Rugby, however, was always that happy island between soccer’s enjoyment and grace and cricket’s decorum. It had all the pace and passion of hurling, with the respect afforded to officials lending it an air of propriety. It wasn’t, seemingly, to last. Look, for example at Brendan Venter, whose erstwhile Saracens side couldn’t score – couldn’t even cross the 10m line – in over 30 phases. That, of course, was down to Leinster committing offences and the officials being too incompetent to see it. Dr Venter, thankfully, has been the exception to the rule among coaches. The fans however seem to feel a need to attribute any failing in their team to the officials. It’s getting monotonous.

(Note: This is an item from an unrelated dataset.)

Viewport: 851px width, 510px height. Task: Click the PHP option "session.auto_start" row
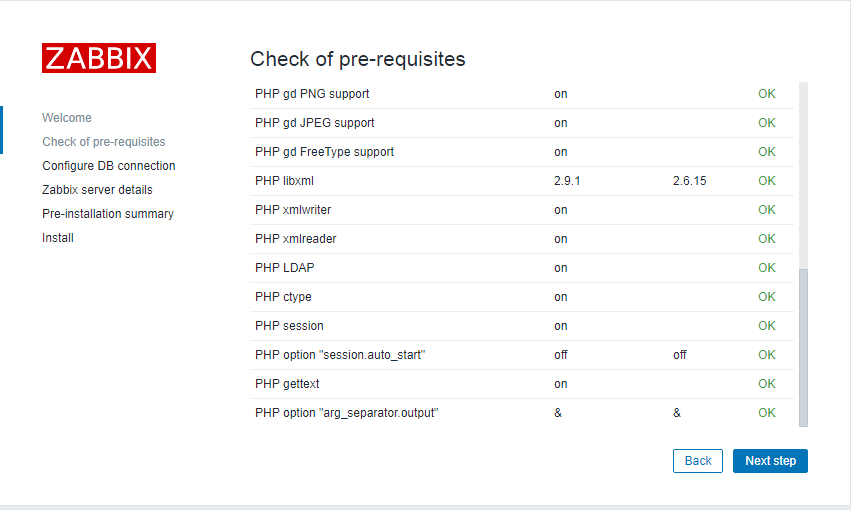[x=522, y=355]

I rounded off my weekend by watching the Denver Broncos play the Pittsburgh Steelers with the season on the line. Ben Roethlisberger threw a lateral pass that was slapped out of his receiver’s hands. As the ball went backwards, it should have been a live ball, giving Denver a chance to recover the football. An official made a mistake and whistled the play dead as an incomplete pass. It was a balls-up of gargantuan proportions by the officiating crew. When the Broncos were told that the error couldn’t be rectified, they played on. The coaches coached on. Back in the studio the pundits pegged it as an error and said that Denver needed to get on with the game and not dwell on that one play. Most importantly of all, the fans just cheered on. It put me in mind of a Heineken Cup tie from October 2009. London Irish had just beaten Leinster 12-9. Referee Romain Poite had an appalling game, even by his standards, and was booed off the pitch. Some of the abuse hurled at the hapless Frenchman was of such a personal nature it was galling. Yet not once did anyone ask why Leinster, with possession 25 metres out in injury time and only trailing by three points, decided to opt for a box kick off the base of a ruck into replacement Ryan Lamb’s hands for a mark and an easy boot out of play to end the game. It seemed that night that everyone else was spitting vitriol at the referee and his touch judges, while I was asking myself why we hadn’t taken an obvious overlap for the win or a drop-goal for the draw. It seems that it’s all too easy, and acceptable, these days to offset a hard beat by a better team by questioning a referee’s sexuality, nationality or parentage.
Nigel Owens reminded Treviso’s Tobias Botes that the game we love and that he has the good fortune to play for a living is not soccer and that appealing by players for non-existent penalties is not part and parcel of the game. If M. Owens has a weekend off any time soon, perhaps he’d like to set the record straight with Offside Man and his pals.